The seed and the secret can be optionally specified using the *_withSecret and *_withSeed versions of the hash function.

The seed and the secret cannot be specified simultaneously (*_withSecretAndSeed is actually *_withSeed for short and medium inputs <= 240 bytes, and *_withSecret for large inputs). When one is specified, the other one uses the default value. There is one exception though: when input is large (> 240 bytes) and a seed is given, a secret is derived from the seed value and the default secret using the following procedure:

deriveSecret(u64 seed):
  u64 derivedSecret[24] = defaultSecret[0:192];
  for (i = 0; i < 12; i++) {
    derivedSecret[i*2] += seed;
    derivedSecret[i*2+1] -= seed;
  }
  return derivedSecret; // convert to u8[192] (little-endian)

The derivation treats the secrets as 24 64-bit values. In XXH3 algorithms, the secret is always read similarly by treating a contiguous segment of the array as one or more 32-bit or 64-bit values. The secret values are always read using little-endian convention.

Final Mixing Step (avalanche)

To make sure that all input bits have a chance to impact any bit in the output digest (avalanche effect), the final step of the XXH3 algorithm is usually one of the two fixed operations that mix the bits in a 64-bit value. These operations are denoted avalanche() and avalanche_XXH64() in the following XXH3 description.
:::::
*JOB ITEM A*: Reproduce, without any change, the part of the records that opens with the line containing "The width and height of the screenshot is (718, 605)." and closes with the line containing "This screenshot has width=640, height=450.".

(Collected data)
:::::
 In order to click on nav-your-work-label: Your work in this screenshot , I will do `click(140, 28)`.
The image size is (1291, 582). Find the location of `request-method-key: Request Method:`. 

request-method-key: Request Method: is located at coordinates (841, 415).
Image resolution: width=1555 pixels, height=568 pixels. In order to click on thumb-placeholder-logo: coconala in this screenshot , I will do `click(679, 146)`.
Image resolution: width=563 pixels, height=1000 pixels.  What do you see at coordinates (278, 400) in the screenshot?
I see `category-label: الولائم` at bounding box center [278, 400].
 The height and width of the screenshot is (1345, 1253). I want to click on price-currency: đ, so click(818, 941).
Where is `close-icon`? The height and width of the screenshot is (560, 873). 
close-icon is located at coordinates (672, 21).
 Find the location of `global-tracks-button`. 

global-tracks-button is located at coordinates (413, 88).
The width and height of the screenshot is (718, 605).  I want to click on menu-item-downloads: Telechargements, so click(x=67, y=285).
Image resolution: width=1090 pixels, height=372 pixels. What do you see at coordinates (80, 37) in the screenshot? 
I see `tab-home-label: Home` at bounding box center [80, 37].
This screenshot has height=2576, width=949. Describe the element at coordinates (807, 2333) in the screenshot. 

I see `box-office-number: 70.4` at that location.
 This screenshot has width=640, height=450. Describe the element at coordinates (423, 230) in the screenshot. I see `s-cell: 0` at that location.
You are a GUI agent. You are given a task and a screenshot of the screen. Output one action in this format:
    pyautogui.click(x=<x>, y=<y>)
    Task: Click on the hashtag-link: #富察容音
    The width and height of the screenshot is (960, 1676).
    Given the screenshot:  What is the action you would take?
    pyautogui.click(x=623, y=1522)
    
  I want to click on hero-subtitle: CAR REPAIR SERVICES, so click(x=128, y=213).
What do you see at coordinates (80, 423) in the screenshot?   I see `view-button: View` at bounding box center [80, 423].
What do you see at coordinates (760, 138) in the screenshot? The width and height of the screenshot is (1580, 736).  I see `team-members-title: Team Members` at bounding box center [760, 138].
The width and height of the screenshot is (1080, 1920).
:::::
*JOB ITEM B*: Extend the passage on the XXH3 hash algorithm, starting right after its final sentence.

*ANSWER SPACE A*:
The width and height of the screenshot is (718, 605).  I want to click on menu-item-downloads: Telechargements, so click(x=67, y=285).
Image resolution: width=1090 pixels, height=372 pixels. What do you see at coordinates (80, 37) in the screenshot? 
I see `tab-home-label: Home` at bounding box center [80, 37].
This screenshot has height=2576, width=949. Describe the element at coordinates (807, 2333) in the screenshot. 

I see `box-office-number: 70.4` at that location.
 This screenshot has width=640, height=450. Describe the element at coordinates (423, 230) in the screenshot. I see `s-cell: 0` at that location.

*ANSWER SPACE B*:
avalanche(u64 x):
  x = x xor (x >> 37);
  x = x * PRIME_MX1;
  x = x xor (x >> 32);
  return x;

avalanche_XXH64(u64 x):
  x = x xor (x >> 33);
  x = x * PRIME64_2;
  x = x xor (x >> 29);
  x = x * PRIME64_3;
  x = x xor (x >> 32);
  return x;

XXH3 Algorithm Description (for small inputs)

The algorithm for small inputs (0-16 bytes of input) is further divided into 4 cases: empty, 1-3 bytes, 4-8 bytes, and 9-16 bytes of input.

The algorithm uses byte-swap operations. The byte-swap operation reverses the byte order in a 32-bit or 64-bit value. It is denoted bswap32 and bswap64 for its 32-bit and 64-bit versions, respectively.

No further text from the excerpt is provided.